**PROBLEM STATEMENT:** The entries that follow need to be printed exactly as they are, minus any pictures.

───

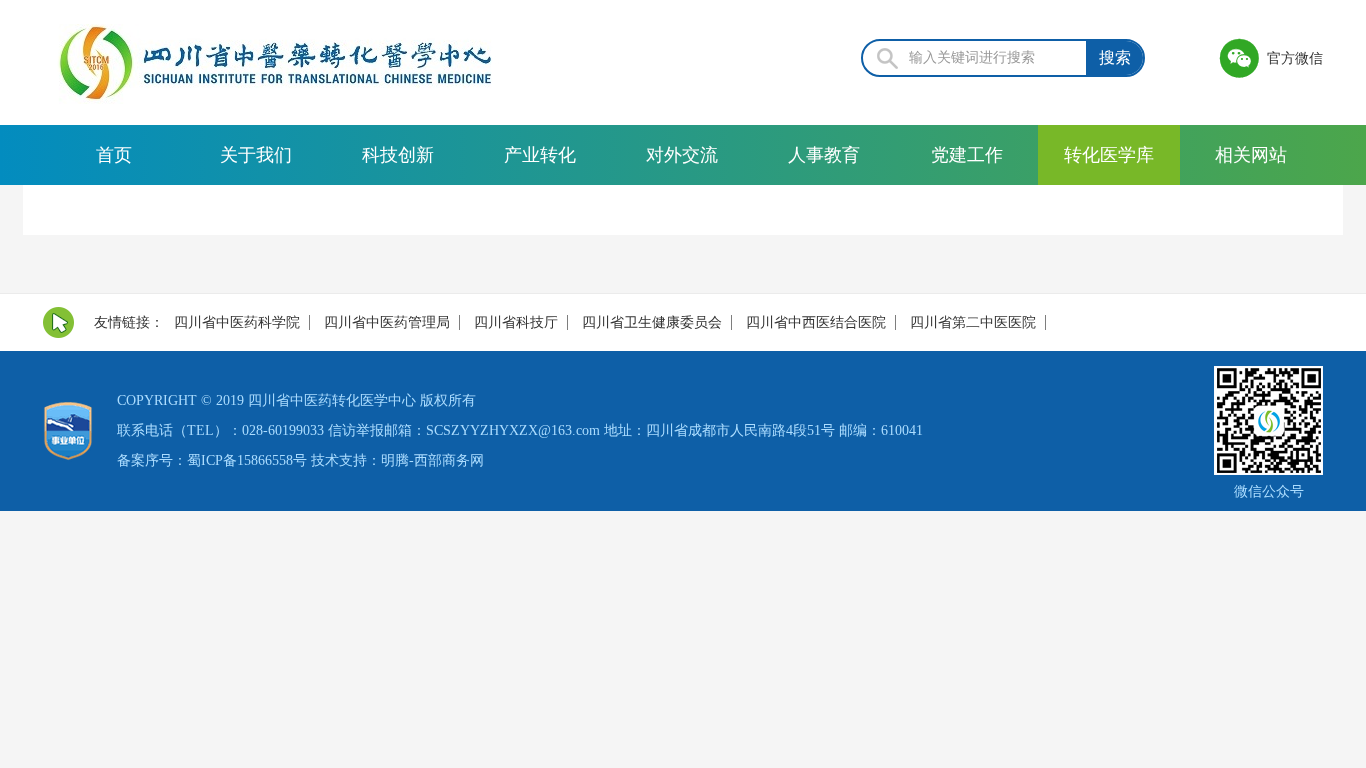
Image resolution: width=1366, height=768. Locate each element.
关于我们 (256, 155)
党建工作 (967, 155)
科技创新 (398, 155)
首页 (114, 155)
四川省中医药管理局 (387, 322)
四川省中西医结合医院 (816, 322)
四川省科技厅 (516, 322)
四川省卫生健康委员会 (652, 322)
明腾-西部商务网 (432, 460)
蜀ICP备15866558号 (247, 460)
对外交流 (682, 155)
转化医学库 (1109, 155)
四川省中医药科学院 (237, 322)
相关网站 (1251, 155)
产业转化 (540, 155)
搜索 (1115, 57)
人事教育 (824, 155)
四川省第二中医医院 (973, 322)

───

**TASK RESULT:**
Image resolution: width=1366, height=768. Locate each element.
关于我们 (256, 155)
党建工作 (967, 155)
科技创新 (398, 155)
首页 (114, 155)
四川省中医药管理局 (387, 322)
四川省中西医结合医院 (816, 322)
四川省科技厅 (516, 322)
四川省卫生健康委员会 (652, 322)
明腾-西部商务网 (432, 460)
蜀ICP备15866558号 (247, 460)
对外交流 (682, 155)
转化医学库 (1109, 155)
四川省中医药科学院 (237, 322)
相关网站 (1251, 155)
产业转化 (540, 155)
搜索 (1115, 57)
人事教育 (824, 155)
四川省第二中医医院 (973, 322)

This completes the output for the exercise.